Palau’s telecom operator has selected three American firms to build the network, following technical assistance supported by the United States. The project is expected to be operational by early 2027.
What makes the move significant is not just the technology, but who is standing behind it.
India, Japan and Australia have formally joined the initiative alongside the United States. India came on board at the recent AI Impact Summit in New Delhi, giving the effort broader Quad backing and placing it within the grouping’s expanding technology agenda.
The four countries have collectively pledged around $20 million toward building secure and resilient telecom infrastructure in Palau.
Why Palau, Why Now
The Pacific Islands have increasingly become an arena of influence competition. Chinese telecom vendors have dominated infrastructure supply in many developing markets over the past decade. That dominance has unsettled governments in Washington, New Delhi, Tokyo and Canberra, which argue that telecom architecture is no longer just commercial, it carries strategic weight.
By backing an Open RAN model in Palau, the Quad is promoting an alternative.
Unlike traditional telecom systems where one vendor provides the entire stack, Open RAN separates hardware and software layers. That allows operators to mix suppliers, run functions on cloud platforms and avoid dependence on a single company’s proprietary system.

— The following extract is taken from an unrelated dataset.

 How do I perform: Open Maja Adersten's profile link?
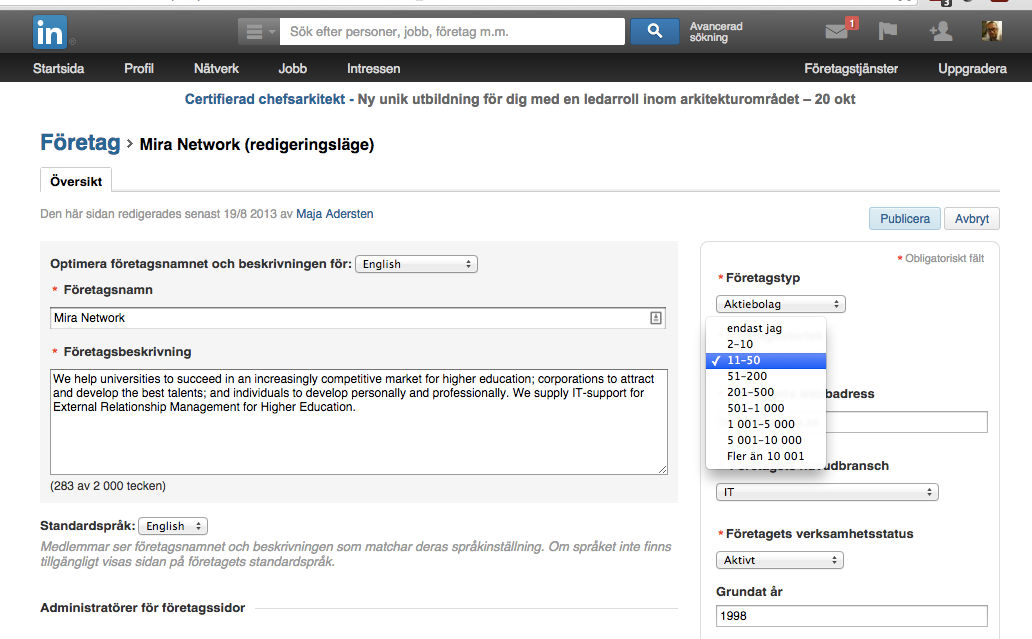334,213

For smaller countries, that flexibility can mean lower entry barriers. For Quad members, it also means reducing exposure to vendors seen as high-risk.
India’s Role
India’s participation is notable.
New Delhi has over the past few years tightened scrutiny of telecom vendors in its own market and pushed for trusted network standards. By signing onto the Palau initiative, India is aligning its domestic telecom security stance with its Indo-Pacific partnerships.
The timing, at a summit focused on artificial intelligence, is also telling. Competition between Washington and Beijing is no longer limited to trade or tariffs. It spans AI, semiconductor supply chains, data governance and digital infrastructure.
Telecom networks sit at the foundation of that ecosystem.
A Broader Pattern
This is the second recent initiative bringing all four Quad members together in the technology space. The grouping, initially revived with a maritime security focus, is increasingly investing political capital in digital infrastructure, supply chain resilience and emerging tech standards.
In Palau, the immediate outcome will be improved nationwide connectivity. But the broader objective appears to be demonstration: that a coalition model can deliver telecom infrastructure without relying on dominant Chinese suppliers.
If the project succeeds, it could become a template for other Pacific nations evaluating how to upgrade their networks.